# Regulatory Compliance Category > Labour Relations and Legislation Forum > [Question] Return of Earnings Online Submission Error

## Paul T

HI all, have tried to submit the online ROE for a client and have encountered the following error: "Submission of ROE failed ... Unknown Fault: Server Error". Have emailed a screenshot of the failed submission as it cannot be saved to roe@labour.gov.za - any idea on how to resolve this? My client's current letter of good standing expires 30 April 2016, and I need to have this done ASAP as you can imagine.

Thanks.

----------


## Johan99

Hi Paul,

We encounter that error message often and luckily it is because your and the Commissioner's server could not connect at that moment. The main reason probably would be due to heavy traffic on their server. Just  try at a later stage and it should be fine.

----------


## Paul T

Thanks - so I should attempt outside normal business hours when the traffic is expected to be lower? Timing suggestions welcome.

----------


## Johan99

Outside business hours should be better, but we normally just have a coffee break and try again...

----------


## Paul T

Good morning - i have just tried again (Monday 6 a.m.) - same result, only faster (probably because noone else is online!). Anyone have any other suggestions about what could be happening?

----------


## Dissel

Hi Paul T, did you solve your problem? I am being told that ROE does not even recognise my username (id number) even though I was able to access last year with no trouble.

----------


## Nelia

Hi, I am also experiencing difficulties with the website. When I choose menu option Submit Return of Earnings, 2015 is not showing up on the dropdown list on the page that opens up. Have you been able to get any further with your submission?

----------


## Dave A

I managed to do mine in this last week - during normal office hours and with no submission related problems at all.

My gripes remain though - still no sign of the prompt payment discount we were promised when the online filing system was first introduced, and no sign of a no-claim discount.

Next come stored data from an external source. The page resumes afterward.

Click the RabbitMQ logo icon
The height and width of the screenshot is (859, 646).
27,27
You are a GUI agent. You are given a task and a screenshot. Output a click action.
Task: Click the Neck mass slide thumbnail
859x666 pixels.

> When I choose menu option Submit Return of Earnings, 2015 is not showing up on the dropdown list on the page that opens up.


What is showing?

----------


## Christel

HI Dave, WCC said that they have started to apply the discounts to the accounts.  It's your responsibility to get a statement of the account before you make payment so that you can subtract the credit from the current assessment... Most of my clients have received these credits, but my problem is that trying to obtain the statements is a nightmare!!

----------

Dave A (23-May-16)

----------


## Paul T

Morning - sorry for my delayed reply - I got help as I had too many characters in a text box (why it did not limit the text, I do not know).

----------


## Paul T

Hi Nelia - see reply earlier to Dissel - sorry, I suggest that you get a COID specialist to assist in this case - inbox me if you want specific recommendations.

----------


## mellowredwc

I am trying to download a "Letter of Good Standing" for a new client.  The letter that has printed is "Letter of Good Standing Not Generated" due to "*No assessments exist for contract account ********* supplied".*  According to information received from the previous accountant, the 2014-2015 return *was* filed.  

I now want to download a statement of prior submissions to check what the status of the client's company is with the Compensation fund.  Is this information available somewhere?

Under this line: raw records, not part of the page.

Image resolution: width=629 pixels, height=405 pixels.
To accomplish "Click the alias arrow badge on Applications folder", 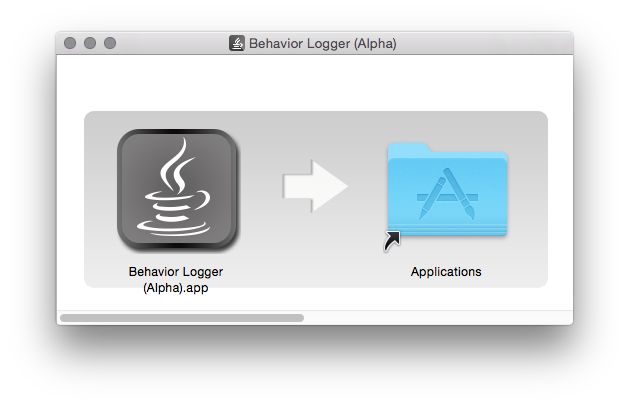I will [392, 241].
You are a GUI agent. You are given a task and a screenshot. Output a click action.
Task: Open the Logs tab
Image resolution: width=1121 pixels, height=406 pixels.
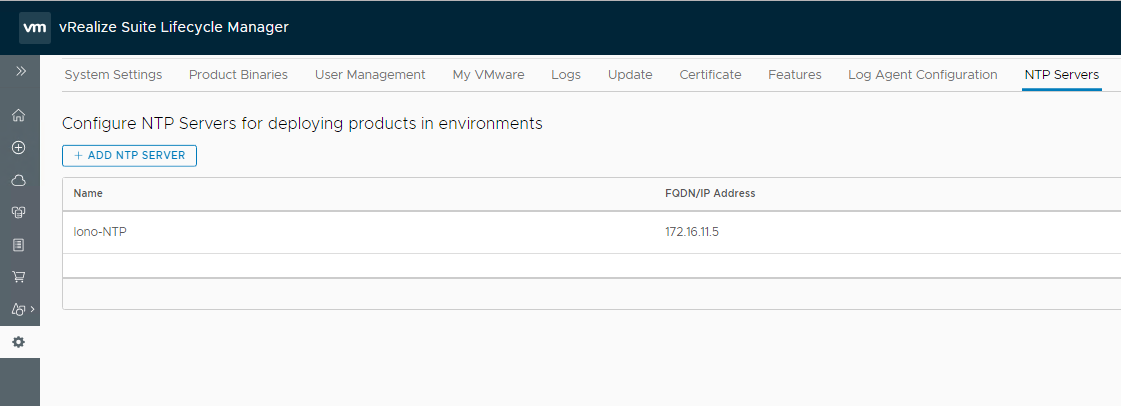[x=566, y=75]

When I log into the ROE website, and select "ROE Submission Form" the form is defaulting to 2012 (first year of trading) and will not allow me to submit 2016 (or any other year) until the 2012 return is submitted.

I am pretty sure the returns were submitted by the previous accountants, and even though I have the required information, am reluctant to (re)submit the returns as this may create payments due by the client.  

Any advice from someone who has experienced this?

Many thanks
Mandy

_PS:  The On-Line submission system for WC is new to me, and has been the most frustrating experience.  Nothing seems to work logically.  Is that just because I don't know what I'm doing, or is the site confusing and badly programmed?_

----------


## Paul T

Morning - given that the deadline has just passed,I suggest employing a COID/ROE specialist to assist (it will cost you a couple of hundred rands and save you a lot of time). I can make specific recommendations privately if needed.

----------


## Christel

Hi there, Best would be to phone and get a statement of account emailed to you.  Then you can take it from there.  Also, check the client's General Ledger, if there were no payments made.. .then chances are good that they are indeed  behind with WCC...    We phoned the call centre today and they emailed us 10 statements, so I'm sure if you phone tomorrow you will get to the bottom of this query as soon as you receive the statement...

----------

mellowredwc (02-Jun-16)

----------


## mellowredwc

> Hi there, Best would be to phone and get a statement of account emailed to you.  Then you can take it from there.  Also, check the client's General Ledger, if there were no payments made.. .then chances are good that they are indeed  behind with WCC...    We phoned the call centre today and they emailed us 10 statements, so I'm sure if you phone tomorrow you will get to the bottom of this query as soon as you receive the statement...


Thanks Christel.  I was reluctant to phone as I wasted 10 minutes holding on listening to recordings on one of their numbers a few days ago.  But will give it another try and hope they pick up this time.

----------


## mellowredwc

> ................ Best would be to phone and get a statement of account emailed to you.  ...............


Hi again Christel.  Could you please give me the number you used.  I spent a very frustrating three hours yesterday on their call centre line 0860 105 350 listening to how important I am and that my call will be answered ... all while paying Vodacom "79cents per minute". :Mad: 

I also tried several numbers reflected on their website - all unanswered.

Eventually got hold of the Chief Director - Provincial Operations WC on his cell phone.  But seems he has had as little success getting someone to phone or email me.

----------


## Christel

Hi mellowredwc... if you don't want to phone and hang on for ever... email me your wcc number & registered name and I'll get someone to get if for you in two seconds.  ELSE you could email WCC and request the statement ... they respond within 24 - 48 hours on emails: cfcallcentre@labour.gov.za

----------

Dave A (03-Jun-16), mellowredwc (05-Jun-16)

----------


## Dissel

Thanks for all the info, guys. I have (with difficulty) successfully submitted for two clients, now to do the rest this weekend. Hopefully their system will be blissfully unaware of the date and not add penalties!!

----------


## mellowredwc

> Hi mellowredwc... if you don't want to phone and hang on for ever... email me your wcc number & registered name and I'll get someone to get if for you in two seconds.  ELSE you could email WCC and request the statement ... they respond within 24 - 48 hours on emails: cfcallcentre@labour.gov.za


Hi Christel.  Many thanks for the offer.  The Chief Director did  get someone to contact me, so at least things are on the move now.  If I encounter any further problems, I will take you up on that offer though.

Many thanks.

----------


## Dave A

> ELSE you could email WCC and request the statement ... they respond within 24 - 48 hours on emails: cfcallcentre@labour.gov.za


I emailed a request for a statement on Tuesday morning - still no response as of this afternoon  :Frown:

----------


## mellowredwc

> I emailed a request for a statement on Tuesday morning - still no response as of this afternoon


Hi Dave

Perhaps you should also phone the Chief Director of your province - Cell phone numbers are available on the web.  The CD of WC answered his and organised e-mails directly from one of the consultants.

We need to harass them until they sort out their Call Centers  :Mad:

----------